* **Task to complete**:
Go through the records below line by line, counting those that contain the word "target"; answer with the count only.

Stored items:
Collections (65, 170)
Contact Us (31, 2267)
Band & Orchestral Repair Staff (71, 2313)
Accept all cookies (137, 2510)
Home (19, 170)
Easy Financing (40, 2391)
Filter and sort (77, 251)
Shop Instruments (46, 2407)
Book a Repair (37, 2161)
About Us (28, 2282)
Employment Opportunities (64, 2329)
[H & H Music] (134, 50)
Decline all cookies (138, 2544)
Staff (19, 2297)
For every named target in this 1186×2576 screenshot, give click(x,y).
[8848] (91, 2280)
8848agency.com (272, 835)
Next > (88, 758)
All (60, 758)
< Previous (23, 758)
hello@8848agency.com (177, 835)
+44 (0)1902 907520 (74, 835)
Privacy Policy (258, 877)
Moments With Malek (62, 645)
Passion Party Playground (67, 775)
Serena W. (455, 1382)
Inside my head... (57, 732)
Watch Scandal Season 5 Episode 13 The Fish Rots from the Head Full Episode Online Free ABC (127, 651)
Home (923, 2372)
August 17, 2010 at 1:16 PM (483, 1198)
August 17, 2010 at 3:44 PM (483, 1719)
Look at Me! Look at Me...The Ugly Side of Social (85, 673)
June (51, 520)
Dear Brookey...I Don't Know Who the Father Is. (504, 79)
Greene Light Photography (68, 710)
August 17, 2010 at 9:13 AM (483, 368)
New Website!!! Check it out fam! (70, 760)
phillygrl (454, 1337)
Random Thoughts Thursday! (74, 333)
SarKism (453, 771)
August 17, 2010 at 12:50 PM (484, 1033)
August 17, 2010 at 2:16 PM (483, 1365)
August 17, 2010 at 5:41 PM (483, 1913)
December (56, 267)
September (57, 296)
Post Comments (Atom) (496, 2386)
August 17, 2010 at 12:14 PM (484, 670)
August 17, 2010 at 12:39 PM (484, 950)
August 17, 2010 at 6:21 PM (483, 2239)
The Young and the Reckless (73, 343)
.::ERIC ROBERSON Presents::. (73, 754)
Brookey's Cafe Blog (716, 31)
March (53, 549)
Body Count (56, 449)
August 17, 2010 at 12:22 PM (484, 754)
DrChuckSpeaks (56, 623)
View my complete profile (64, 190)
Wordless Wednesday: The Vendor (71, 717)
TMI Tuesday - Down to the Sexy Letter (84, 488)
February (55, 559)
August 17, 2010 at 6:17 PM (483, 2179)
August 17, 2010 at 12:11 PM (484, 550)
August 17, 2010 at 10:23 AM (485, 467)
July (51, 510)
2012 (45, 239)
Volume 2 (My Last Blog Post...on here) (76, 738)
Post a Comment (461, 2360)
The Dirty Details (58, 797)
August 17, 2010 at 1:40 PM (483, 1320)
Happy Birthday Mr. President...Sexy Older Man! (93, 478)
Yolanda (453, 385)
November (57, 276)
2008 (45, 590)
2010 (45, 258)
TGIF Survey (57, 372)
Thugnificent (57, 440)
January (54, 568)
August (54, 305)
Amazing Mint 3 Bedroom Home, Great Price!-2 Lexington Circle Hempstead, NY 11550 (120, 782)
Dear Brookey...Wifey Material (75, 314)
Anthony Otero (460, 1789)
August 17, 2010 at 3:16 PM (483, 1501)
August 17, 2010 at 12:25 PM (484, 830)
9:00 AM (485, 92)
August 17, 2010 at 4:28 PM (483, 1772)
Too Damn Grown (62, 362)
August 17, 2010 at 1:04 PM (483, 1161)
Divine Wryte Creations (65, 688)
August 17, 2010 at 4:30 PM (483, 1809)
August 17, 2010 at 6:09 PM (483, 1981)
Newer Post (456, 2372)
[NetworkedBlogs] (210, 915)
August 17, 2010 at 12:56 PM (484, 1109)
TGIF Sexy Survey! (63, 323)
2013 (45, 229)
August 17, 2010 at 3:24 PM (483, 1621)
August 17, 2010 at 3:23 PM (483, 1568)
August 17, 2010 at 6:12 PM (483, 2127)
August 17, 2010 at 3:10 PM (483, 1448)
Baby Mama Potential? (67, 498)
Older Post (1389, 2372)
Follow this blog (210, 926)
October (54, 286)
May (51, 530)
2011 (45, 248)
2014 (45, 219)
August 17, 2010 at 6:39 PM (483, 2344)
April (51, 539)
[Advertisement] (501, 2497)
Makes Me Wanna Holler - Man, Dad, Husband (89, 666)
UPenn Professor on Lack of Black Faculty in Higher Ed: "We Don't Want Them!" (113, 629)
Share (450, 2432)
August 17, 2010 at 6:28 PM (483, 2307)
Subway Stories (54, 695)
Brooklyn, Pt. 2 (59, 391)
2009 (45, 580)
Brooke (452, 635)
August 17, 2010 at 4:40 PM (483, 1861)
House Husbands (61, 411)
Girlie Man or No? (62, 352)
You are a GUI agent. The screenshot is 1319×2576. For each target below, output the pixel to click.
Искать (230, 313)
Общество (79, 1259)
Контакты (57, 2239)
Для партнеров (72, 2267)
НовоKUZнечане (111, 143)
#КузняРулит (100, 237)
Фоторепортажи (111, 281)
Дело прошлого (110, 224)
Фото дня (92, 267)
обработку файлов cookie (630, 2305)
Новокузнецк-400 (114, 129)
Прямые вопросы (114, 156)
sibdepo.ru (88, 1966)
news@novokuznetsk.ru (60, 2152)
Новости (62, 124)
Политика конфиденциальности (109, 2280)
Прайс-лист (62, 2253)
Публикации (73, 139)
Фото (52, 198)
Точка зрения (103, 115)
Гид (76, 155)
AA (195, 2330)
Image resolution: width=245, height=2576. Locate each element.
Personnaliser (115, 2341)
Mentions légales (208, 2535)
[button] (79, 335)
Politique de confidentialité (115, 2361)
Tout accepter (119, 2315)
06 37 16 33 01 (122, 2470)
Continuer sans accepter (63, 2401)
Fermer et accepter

* **Result for this exercise**:
2